_Enunciado_.
Responda às perguntas abaixo com base na resenha.
1. Que história o autor narra como exemplo no terceiro capítulo?
2. Quais conceitos aparecem entre os principais utilizados?
3. Quem Bijker rastreia por meio de documentos?

_Texto fornecido_.
Resenhas

Resenha de Shaping Technology – Capítulo 3: A construção social da luz fluorescente

(Cartaz da General Electric de 1940)

A incapacidade de um modelo “lógico” de desenvolvimento abarcar certos artefatos. Tal é a questão de Wiebe E. Bijker no terceiro capítulo de Shaping Technology. Como exemplo, o autor narra a história da lâmpada fluorescente, constantemente redesenhada pela pressão de diversos grupos desde o lançamento dela – ou seja, já no estágio de difusão.

(Wiebe E. Bijker)

Conceitos e métodos de pesquisa

Entre os principais conceitos utilizados estão:

Grupos sociais relevantes;

Flexibilidade interpretativa.

Para descobrir grupos importantes a cada específico estudado, bastaria seguir os atores envolvidos. Como demonstração, Bijker rastreia – através de documentos – Howard W. Sharp, envolvido através de um comitê referido por ele como parte de um grupo, nomeado no texto como concessionárias.

Para o autor, alguns conjuntos teriam consciência da própria força, podendo lutar pela manutenção da integridade do todo. Outros, apesar de não saberem, seriam importantes nas estratégias: como as donas de casa, preocupando-se com as despesas, beleza e conforto do lar, influenciariam o mercado de lâmpadas que tenta conquistá-las. Assim, “grupos sociais” seria uma categoria de atores.

_Dados registrados_.
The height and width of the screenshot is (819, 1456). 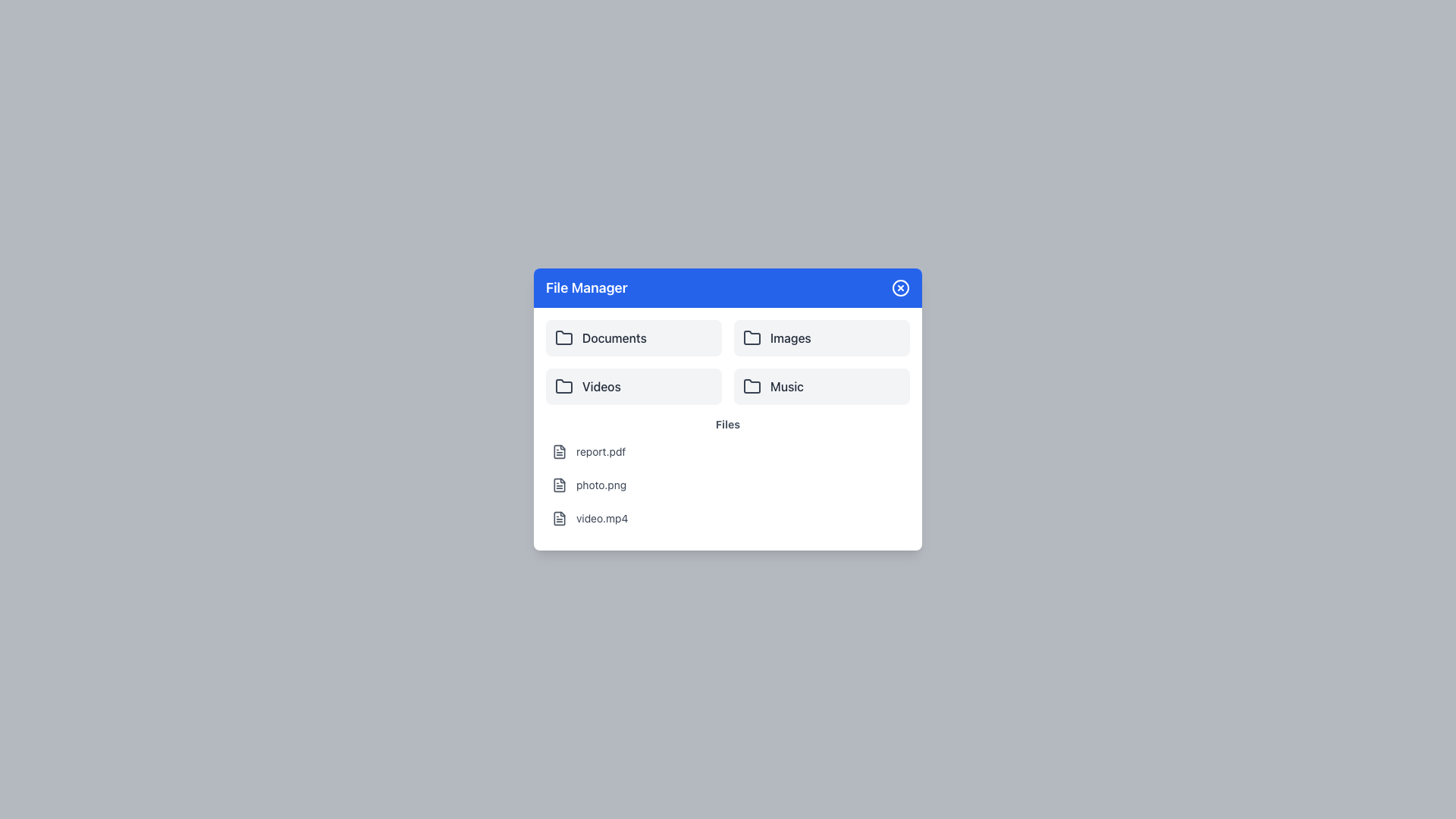 What do you see at coordinates (585, 288) in the screenshot?
I see `the Text Label located in the blue header bar of the modal-style interface card, which serves as a title for the file management tool` at bounding box center [585, 288].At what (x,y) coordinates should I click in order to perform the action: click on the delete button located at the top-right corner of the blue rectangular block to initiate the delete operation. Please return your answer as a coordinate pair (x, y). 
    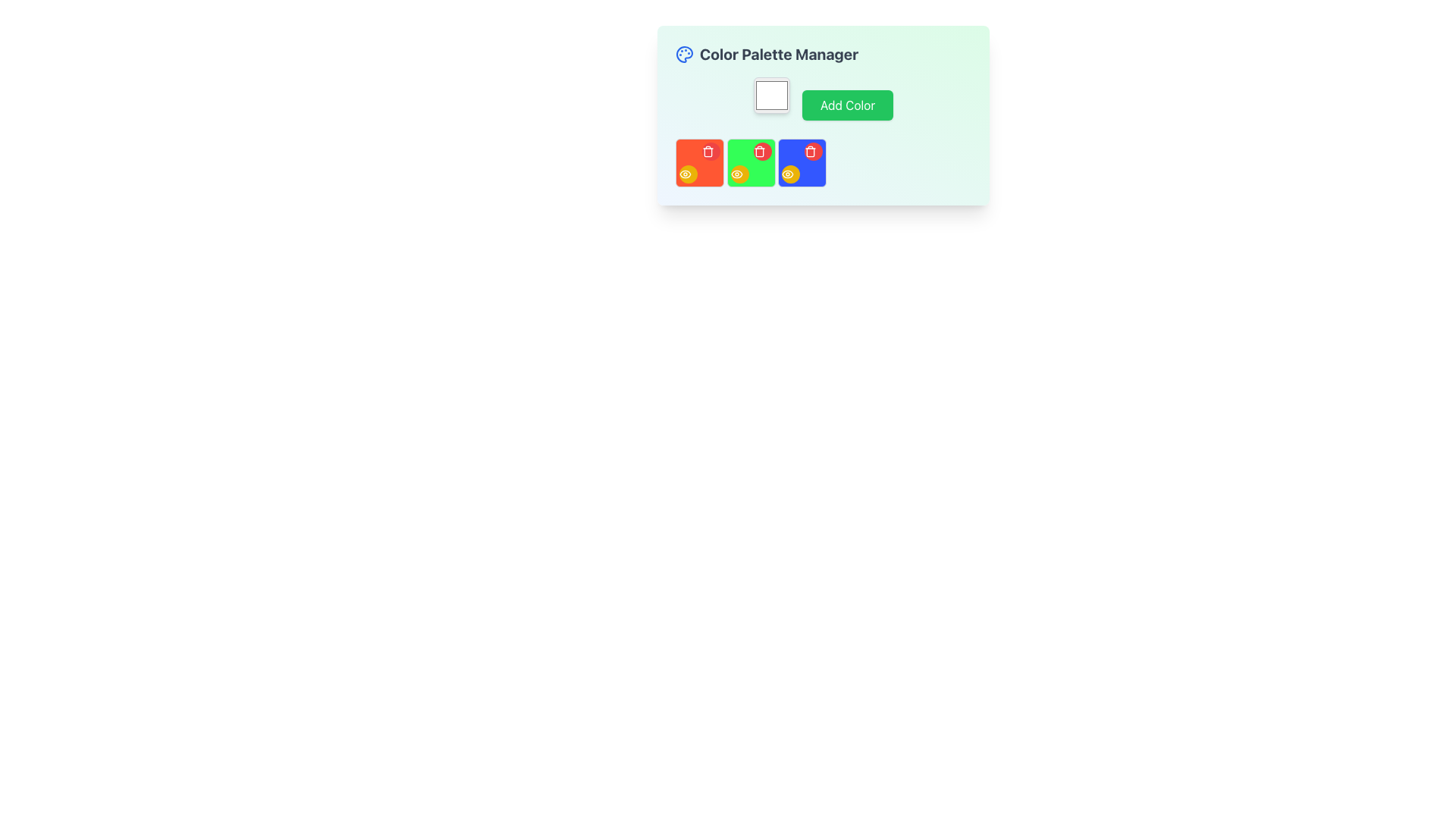
    Looking at the image, I should click on (813, 152).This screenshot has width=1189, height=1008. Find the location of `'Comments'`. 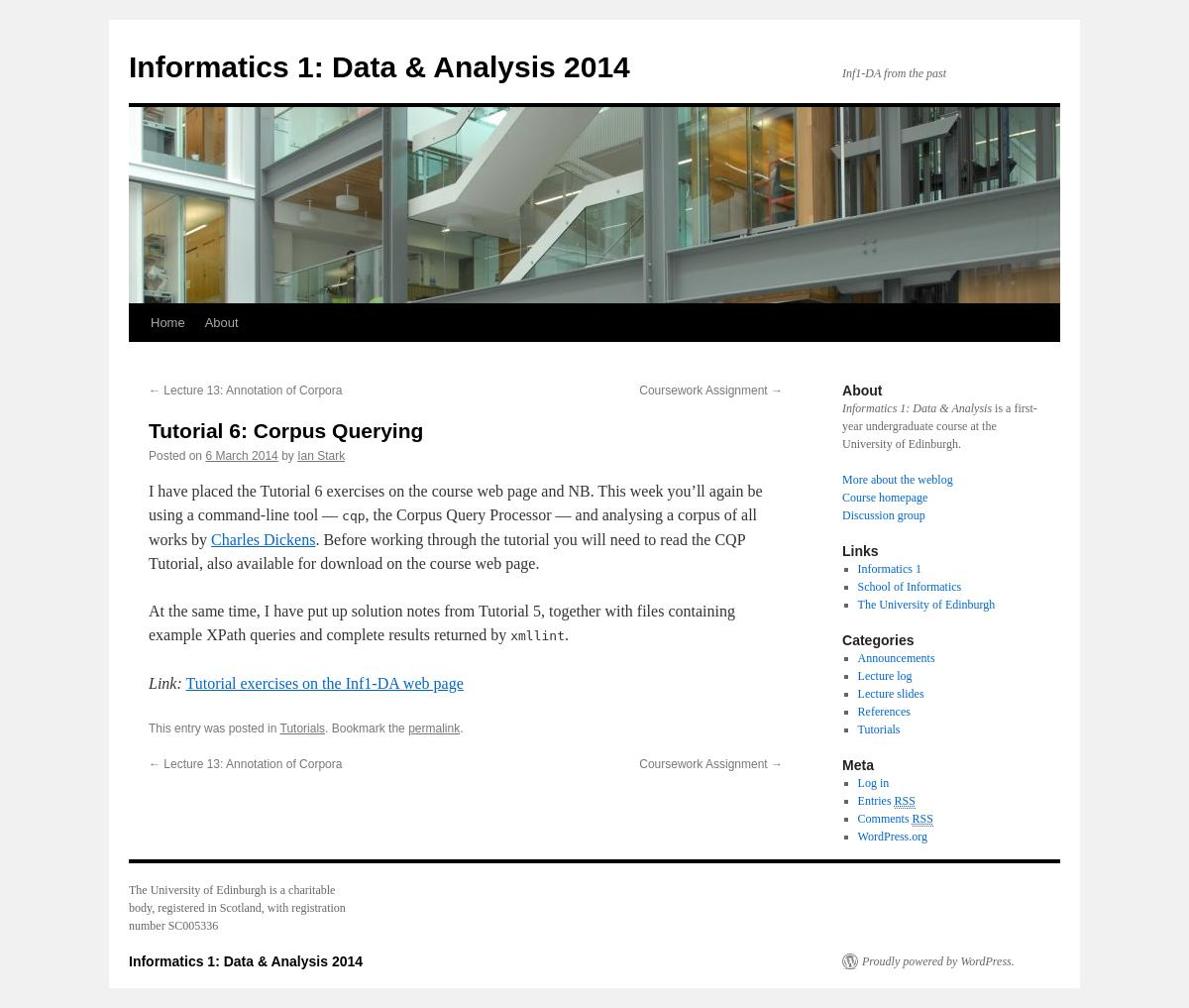

'Comments' is located at coordinates (883, 818).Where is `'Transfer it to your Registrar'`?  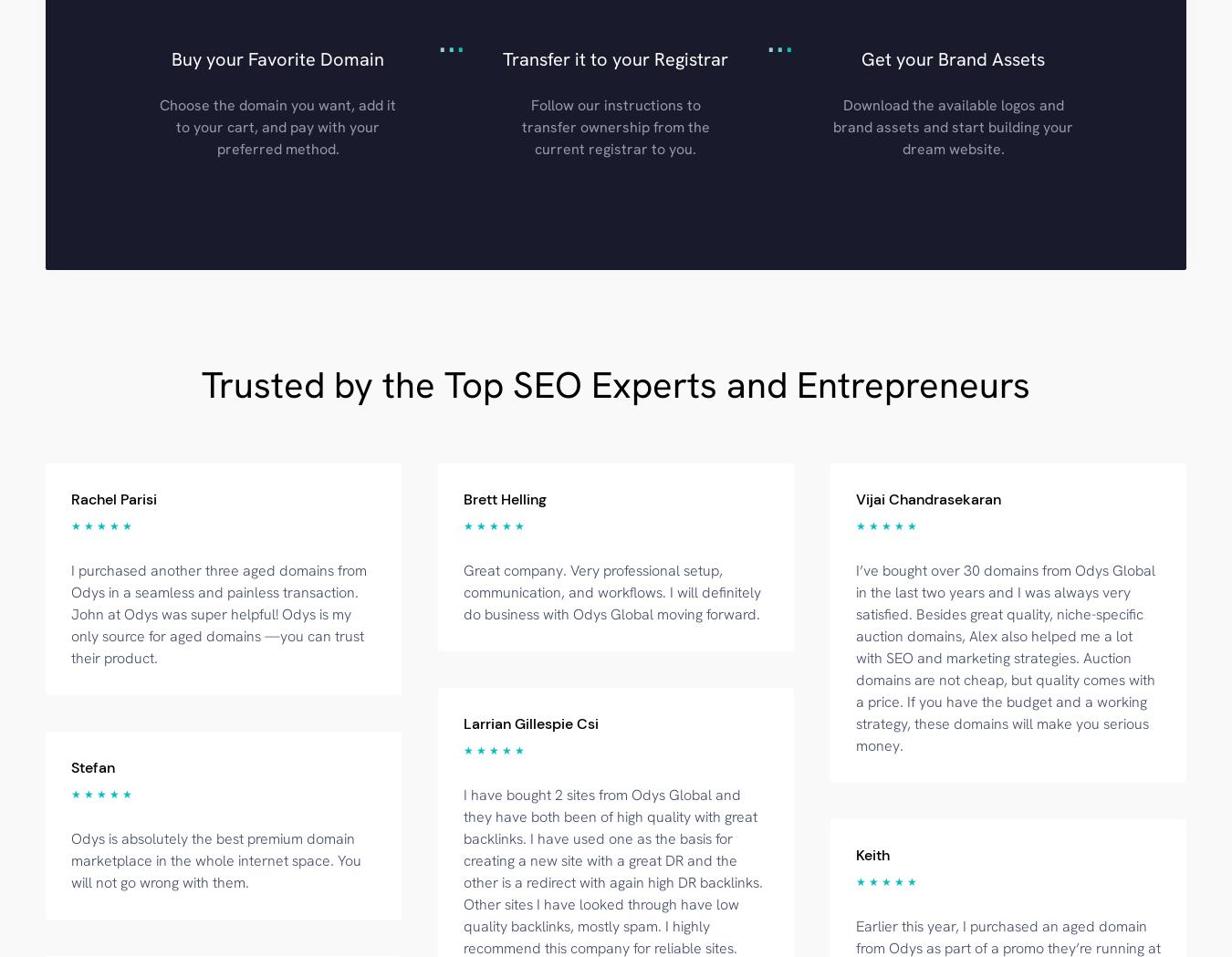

_Resolução_.
1. A história da lâmpada fluorescente.
2. Grupos sociais relevantes e flexibilidade interpretativa.
3. Howard W. Sharp.